The postComments method calls the WritePageTitle() method to create the title and then calls the LoadLongResource() method to load the HTML. You see the same technique in the CCommentExtension::Default method (shown in Listing 5 on page 108) to create the HTML for the title and body. The postComments method checks whether this form request was for a comment or a suggestion and sets the two resource IDs for the call to the WritePageTitle() method. The HTML and string-table resource entries for these two resource IDs use the word comment or suggestion to correspond with the button selected.

Once you compile, you've completed the basic tasks for modifying the MFC Wizard-generated ISAPI Extension. Your ISAPI Extension will now display and process the Comment and Suggestion fill-in form.

Adding Complexity to Your Code
Now if you want to try a more complicated extension, you can add a hyperlink to a page with all the comments and suggestions. Let's add a new method, AppendToAllReceivedPage(). This method appends the response page to the end of the All Received HTML file with all the comments and suggestions your ISAPI Extension DLL has received so far. You'll hyperlink this All Received HTML page to the HTML that is loaded in postComments, as shown in Screen 10. If surfers click the hyperlink, they'll see the entire page of comments and suggestions, as shown in Screen 11.
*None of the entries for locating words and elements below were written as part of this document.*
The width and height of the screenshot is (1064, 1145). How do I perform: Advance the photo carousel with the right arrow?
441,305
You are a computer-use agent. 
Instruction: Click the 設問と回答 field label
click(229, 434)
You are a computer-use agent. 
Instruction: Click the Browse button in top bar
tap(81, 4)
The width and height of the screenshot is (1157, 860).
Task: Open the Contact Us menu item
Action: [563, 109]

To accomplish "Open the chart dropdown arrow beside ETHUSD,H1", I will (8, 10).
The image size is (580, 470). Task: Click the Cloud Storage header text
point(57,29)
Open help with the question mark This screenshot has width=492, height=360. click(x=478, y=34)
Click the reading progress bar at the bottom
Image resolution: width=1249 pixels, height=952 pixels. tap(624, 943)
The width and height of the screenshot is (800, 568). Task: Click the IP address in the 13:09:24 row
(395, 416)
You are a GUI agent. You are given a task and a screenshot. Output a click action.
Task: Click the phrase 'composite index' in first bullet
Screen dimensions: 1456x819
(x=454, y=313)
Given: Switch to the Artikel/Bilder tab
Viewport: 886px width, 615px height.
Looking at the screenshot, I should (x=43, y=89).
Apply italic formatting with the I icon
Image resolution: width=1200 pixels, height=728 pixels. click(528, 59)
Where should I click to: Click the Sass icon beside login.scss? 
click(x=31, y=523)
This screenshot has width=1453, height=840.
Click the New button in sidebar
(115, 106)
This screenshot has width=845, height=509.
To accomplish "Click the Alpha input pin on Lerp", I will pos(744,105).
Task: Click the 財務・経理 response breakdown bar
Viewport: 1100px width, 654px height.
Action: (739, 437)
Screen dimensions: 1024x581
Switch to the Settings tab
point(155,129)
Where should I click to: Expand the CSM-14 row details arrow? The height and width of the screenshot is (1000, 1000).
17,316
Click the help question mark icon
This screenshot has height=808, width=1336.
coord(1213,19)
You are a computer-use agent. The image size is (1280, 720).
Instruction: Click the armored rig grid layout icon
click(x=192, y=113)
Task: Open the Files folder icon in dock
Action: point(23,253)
You add the call to this method, shown in Listing 7 (on page 108), at the end of the postComments method. Make certain that two CGI requests do not try to write to the file at once. Two CGI requests can occur simultaneously because IIS can process more than one request asynchronously by creating a separate thread for each CGI request. Two or more threads attempting to write to the same file at the same time might result in garbled text in the file at the very least. Listing 8 ensures that only one thread executes the code at a time. If a thread is in the middle of this method and a second thread starts to execute it, the second thread hits the EnterCriticalSection() function and waits until the first thread passes the LeaveCriticalSection() function before the second thread can continue.

To allow multithreaded access to the All Received HTML file, you must set up two variables, g_fptr and g_Critical Section, during initialization in the object's constructor method (CComment Extension::CCommentExtension). You use these variables to access the file (g_ fptr) and protect the code that writes to the file (g_CriticalSection). Likewise, when your object is destroyed, you need to clean up by deleting these variables in the object's destructor (CComment Extension::~CCommentExtension). Listing 9 (on page 108) shows the constructor and destructor for the CComment Extension class.

Wrapping It Up
You've modified an ISAPI Extension to append to the All Records HTML file--and in a safe way. The ISAPI Extension also provides a hyperlink to this page in its reply to the form request. You can compile this ISAPI Extension, copy it into the \wwwroot directory, and run a browser with the URL http://yourmachine/comment? to see it in action, as in Screens 1, 2, 10, and 11.

You can use the example you just completed as a guide for further extensions. ISAPI Extensions are easy to write, extend, and maintain. Try adding another object class method, writing an HTML file with a fill-in form that references the new class method as the default did (dll?method), and experiment. It's a snap!